Zillow lets homeowners ask for the moon

December 22, 2006|By Mary Umberger | Mary Umberger,CHICAGO TRIBUNE

It's a cliche of the auto industry: A salesman leans into the face of the tire-kicker and asks, "What would it take to put you into this car today?"

Now, Zillow.com is asking the real estate version of the question, with a twist of the phrasing. How much, a homeowner can muse online, would it take to get me out of this house?

That's the premise of Make Me Move, a new feature on Zillow.com that lets homeowners post a price - no matter how absurd - that would inspire them to hand over the keys, even if the house isn't really for sale.

It was one of several new gimmicks that the extremely popular home-price valuation Web site rolled out this month, though it was overshadowed by its simultaneous announcement that it would post listings (real ones, and for free) of homes for sale, from agents and private parties.

Zillow's listings news set off murmurs in some parts of the industry of the erosion of the control over listings data by established brokerages. The murmuring got even louder when Zillow's news was followed within days by announcements of free listings for agents on HouseValues.com and HomeGain.com (which is partly owned by Tribune Co., which also owns The Sun and Chicago Tribune).

Also this month, the Houston Association of Realtors said it will feed its members' listings data to Google Base, a free service operated by You Know Who.

Make Me Move is the MySpace of homes - further proof that lots of people are passionate about their properties and enjoy showing them off the way other people flaunt baby pictures.

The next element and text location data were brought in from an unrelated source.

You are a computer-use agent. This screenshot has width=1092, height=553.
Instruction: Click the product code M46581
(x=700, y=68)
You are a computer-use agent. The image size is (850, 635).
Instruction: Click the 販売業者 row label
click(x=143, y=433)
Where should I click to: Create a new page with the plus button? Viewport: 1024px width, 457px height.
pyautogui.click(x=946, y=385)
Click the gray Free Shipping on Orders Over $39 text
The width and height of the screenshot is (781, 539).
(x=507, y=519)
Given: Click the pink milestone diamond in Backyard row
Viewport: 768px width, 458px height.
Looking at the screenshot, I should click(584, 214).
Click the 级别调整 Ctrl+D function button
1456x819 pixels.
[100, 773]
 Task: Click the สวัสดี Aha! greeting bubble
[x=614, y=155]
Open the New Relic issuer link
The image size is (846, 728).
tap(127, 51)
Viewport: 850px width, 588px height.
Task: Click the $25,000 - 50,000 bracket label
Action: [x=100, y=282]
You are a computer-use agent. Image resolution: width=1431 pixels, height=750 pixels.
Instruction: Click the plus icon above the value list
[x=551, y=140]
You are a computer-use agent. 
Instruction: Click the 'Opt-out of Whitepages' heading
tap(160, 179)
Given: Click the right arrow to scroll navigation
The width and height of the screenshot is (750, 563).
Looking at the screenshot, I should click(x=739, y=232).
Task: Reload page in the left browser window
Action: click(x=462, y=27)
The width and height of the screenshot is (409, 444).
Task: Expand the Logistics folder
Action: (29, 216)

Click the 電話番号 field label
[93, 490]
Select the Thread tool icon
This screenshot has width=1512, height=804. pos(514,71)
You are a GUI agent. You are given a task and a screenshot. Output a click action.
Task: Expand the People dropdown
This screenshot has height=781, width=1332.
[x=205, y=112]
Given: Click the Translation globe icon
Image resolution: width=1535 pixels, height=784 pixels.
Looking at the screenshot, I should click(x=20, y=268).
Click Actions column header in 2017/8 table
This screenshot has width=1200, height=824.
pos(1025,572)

About a week after its launch, 4,000 homeowners had signed up for Make Me Move, not a huge number in Web terms but it shows promise. One of the first was Mark Beekman, who posted his Chicago condominium and a lengthy description of it.

Never mind that Zillow.com's estimate (the site calls it a "Zestimate") of the value of his 2,500-square-foot unit was about $458,000: Beekman declared, electronically, that he'd consider selling it for, ahem, $599,000.

"I thought if I was going to hang it out there, I ought to shoot for the hills," Beekman said.

But if Web traffic is any indication, accuracy is secondary to the ability to snoop into other people's finances. That appears to be the primary attraction of Zillow. In a recent week it was No. 7 among the top 10 real estate Web sites in terms of page views.

"I do think a lot of people are looking at what their neighbors' homes are valued at," Beekman said. "It's like people Googling themselves."

Mary Umberger writes for the Chicago Tribune.